┌──

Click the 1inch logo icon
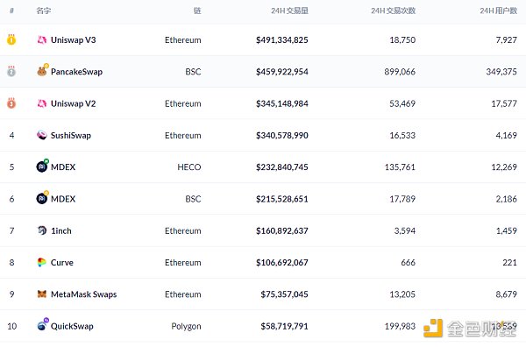This screenshot has width=526, height=347. click(x=41, y=230)
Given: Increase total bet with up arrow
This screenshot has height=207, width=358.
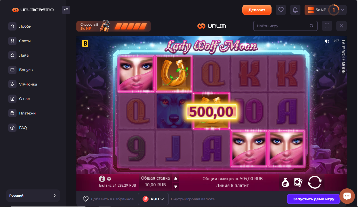Looking at the screenshot, I should (176, 178).
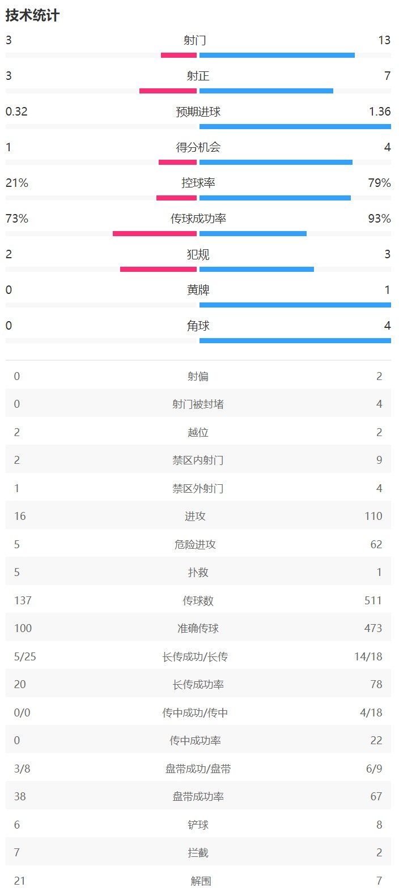Click the red bar under 传球成功率
399x892 pixels.
(x=154, y=233)
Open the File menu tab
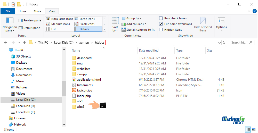 (x=8, y=11)
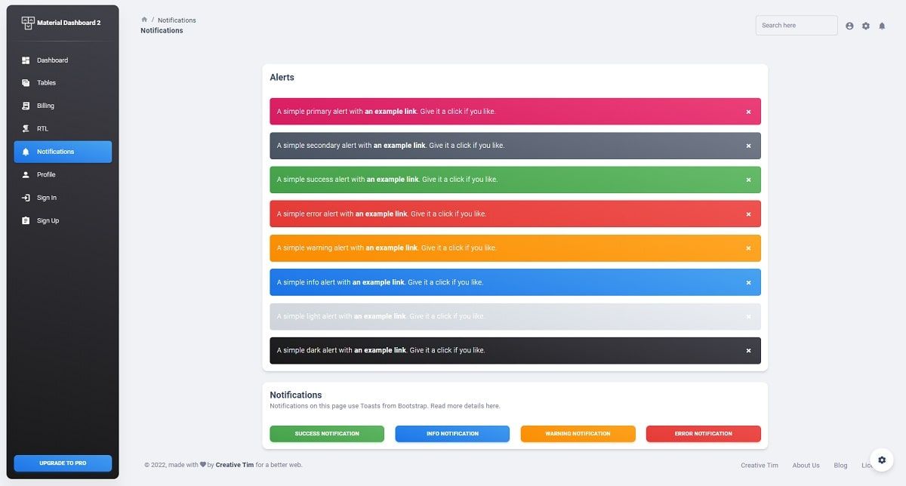Click the Error Notification button
This screenshot has height=486, width=906.
703,433
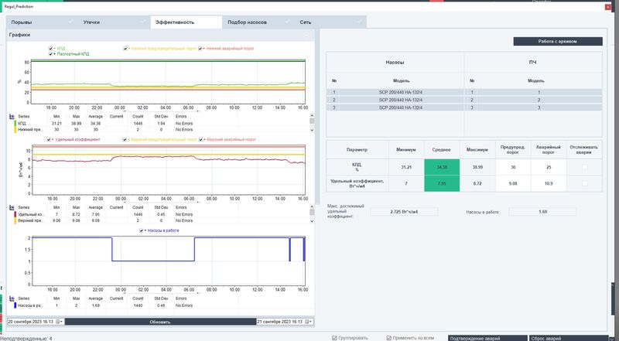The width and height of the screenshot is (619, 341).
Task: Click the statistics icon under the Насосы в работе chart
Action: coord(11,298)
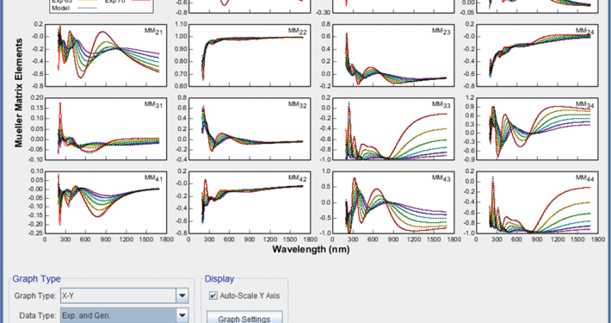This screenshot has height=323, width=611.
Task: Click the MM42 plot panel
Action: pos(250,202)
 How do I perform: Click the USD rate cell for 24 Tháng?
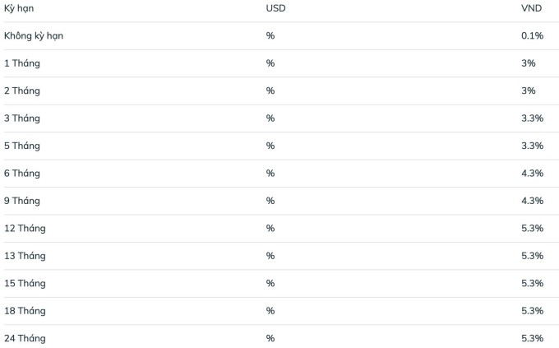270,338
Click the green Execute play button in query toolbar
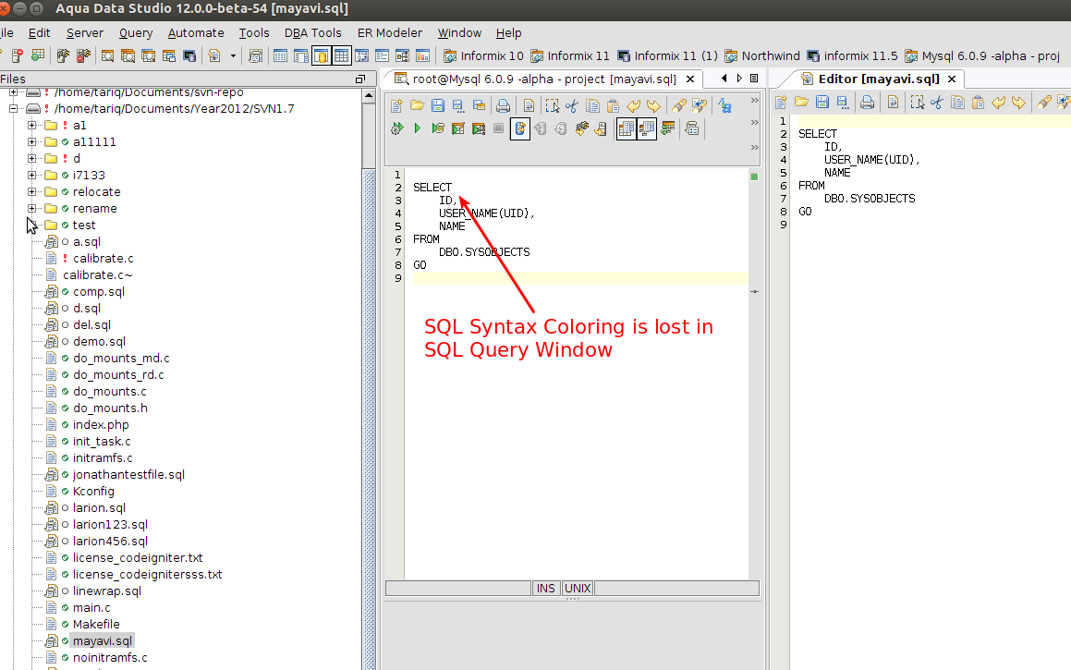 point(418,128)
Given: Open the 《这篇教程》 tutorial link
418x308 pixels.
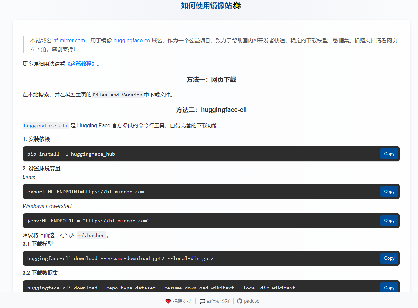Looking at the screenshot, I should coord(81,64).
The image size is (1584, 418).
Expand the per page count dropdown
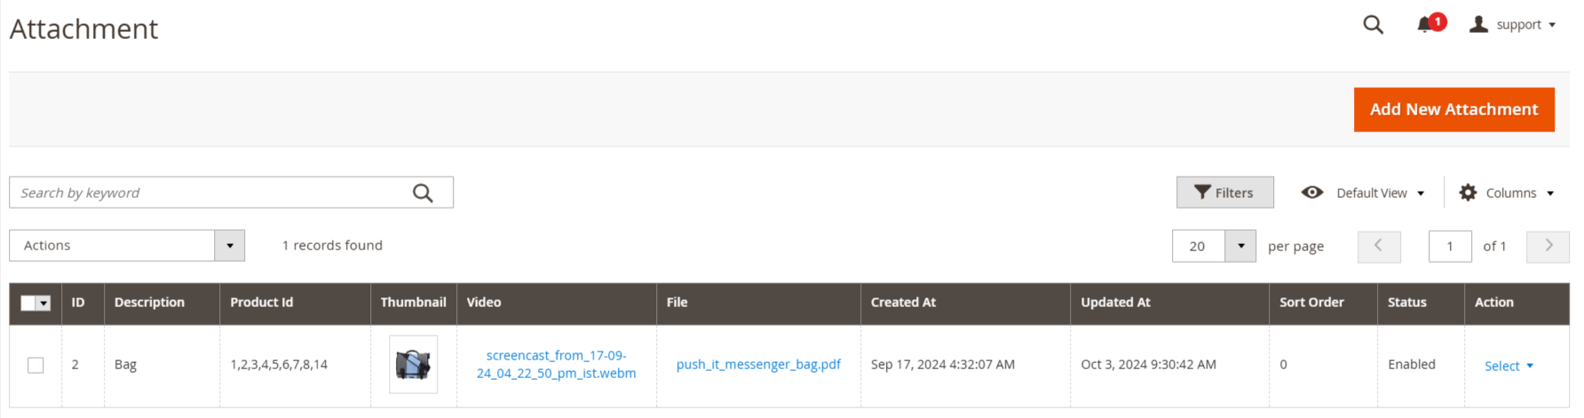tap(1240, 246)
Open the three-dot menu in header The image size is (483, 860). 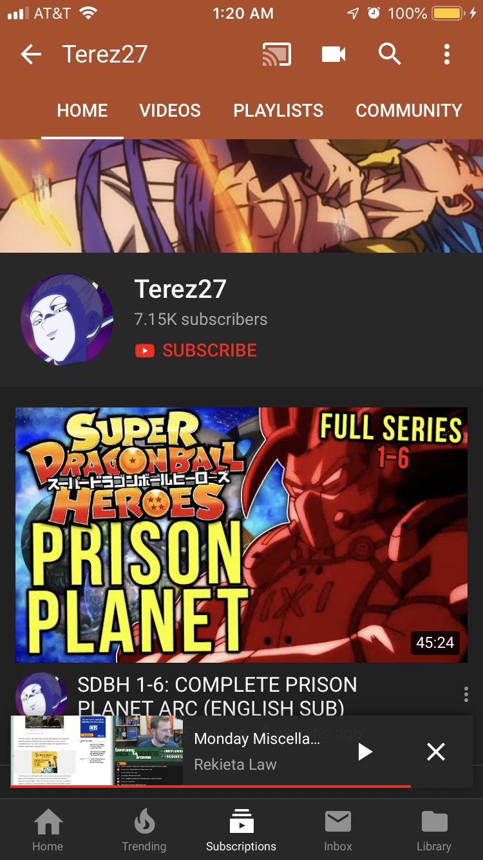(x=446, y=55)
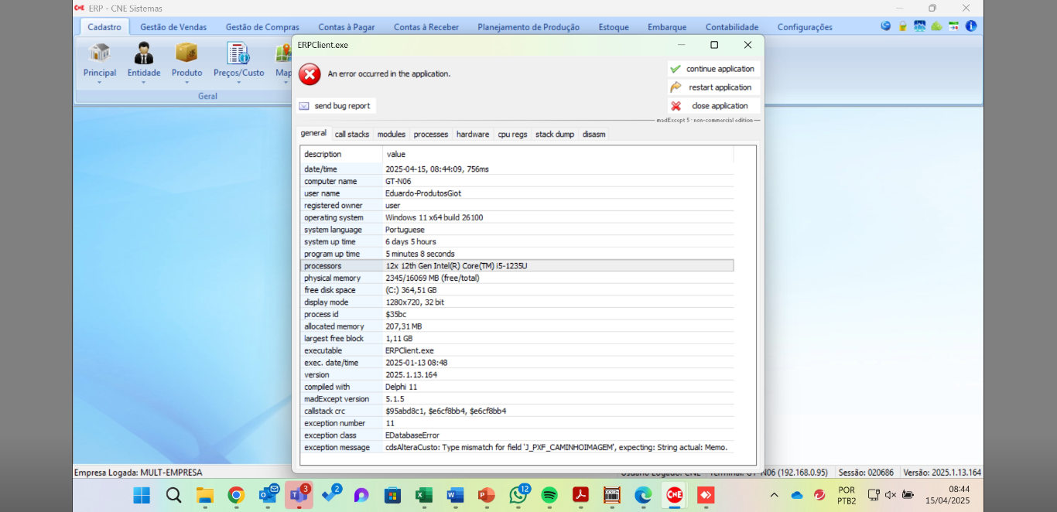The image size is (1057, 512).
Task: Open the Gestão de Vendas ribbon tab
Action: click(x=173, y=27)
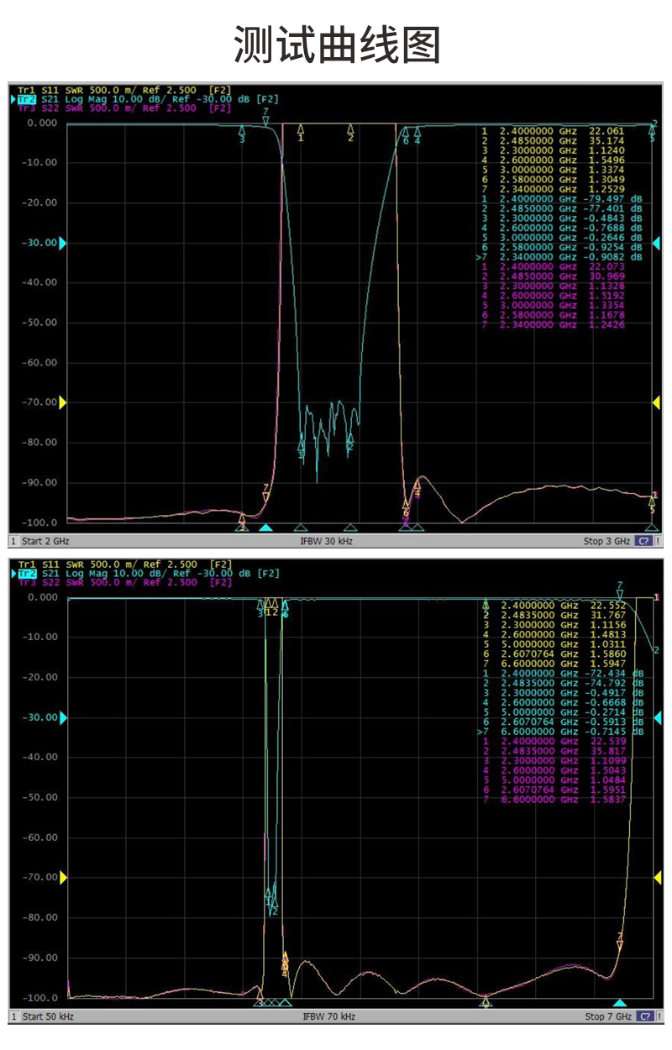This screenshot has height=1050, width=672.
Task: Click yellow marker 2 near top of upper chart
Action: pyautogui.click(x=350, y=130)
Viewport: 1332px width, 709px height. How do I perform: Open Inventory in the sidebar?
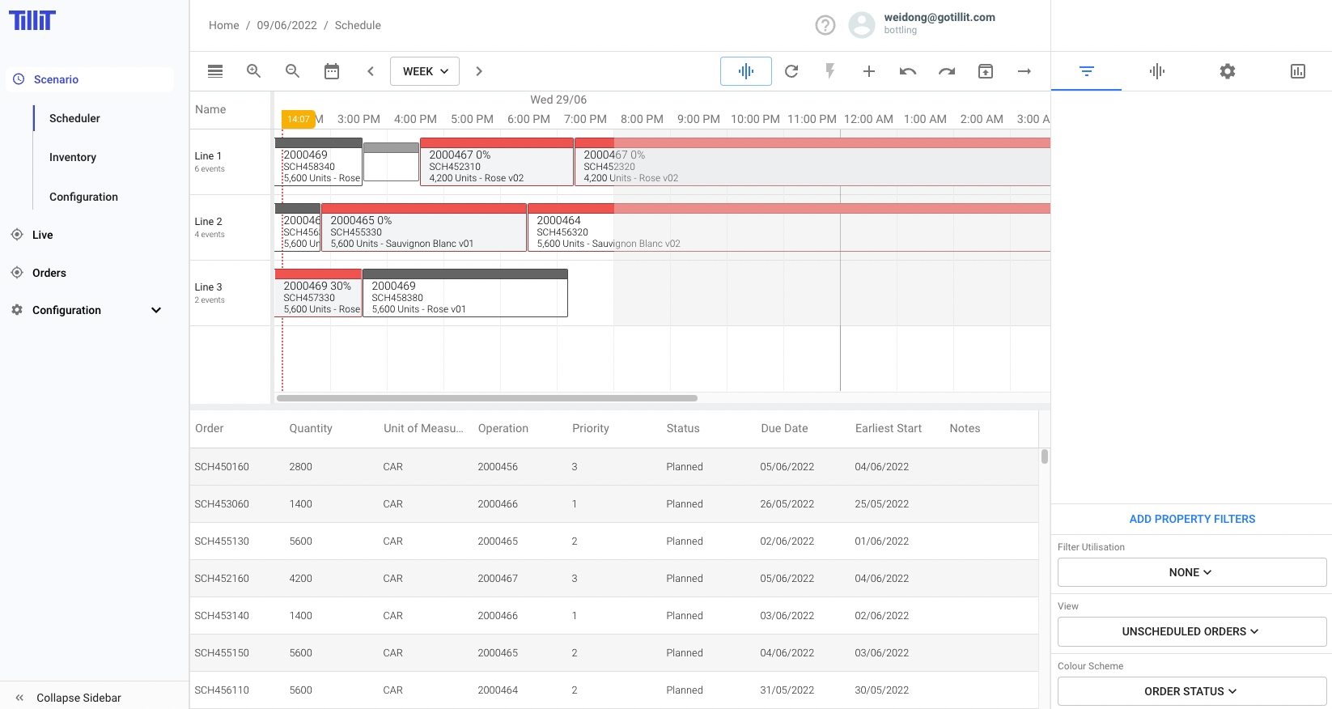point(73,157)
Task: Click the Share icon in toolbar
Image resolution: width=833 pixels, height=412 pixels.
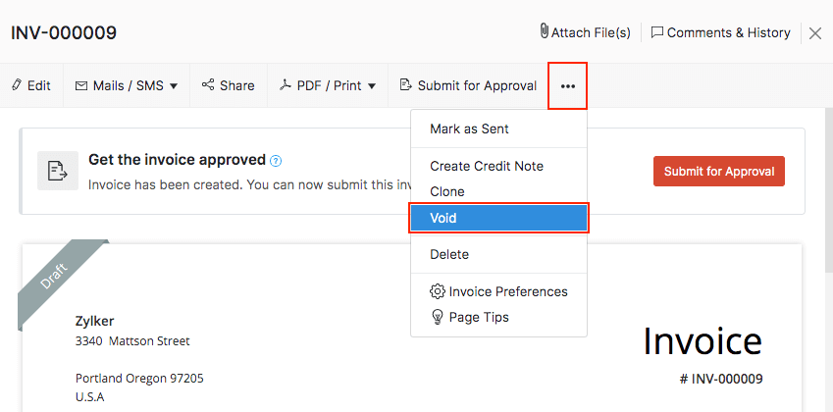Action: (208, 85)
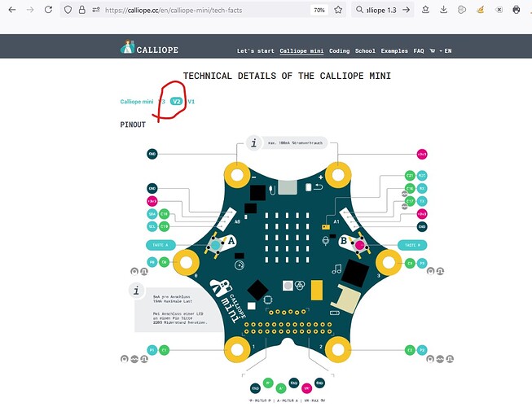Click the TASTE A label on the pinout
This screenshot has width=532, height=407.
pyautogui.click(x=160, y=244)
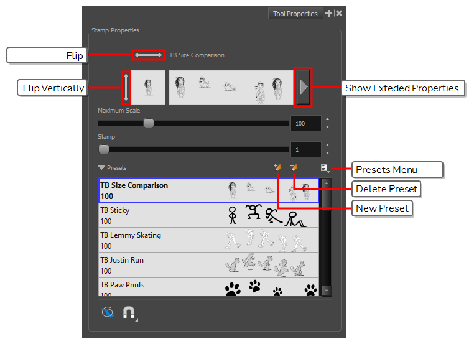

└──

> [TASK OBJECTIVE]: Identify the lines of the data that contain the word "Given". Copy each of them.

> [YOUR RESPONSE]:
Given: Increase total bet with up arrow
Given: Open the 《这篇教程》 tutorial link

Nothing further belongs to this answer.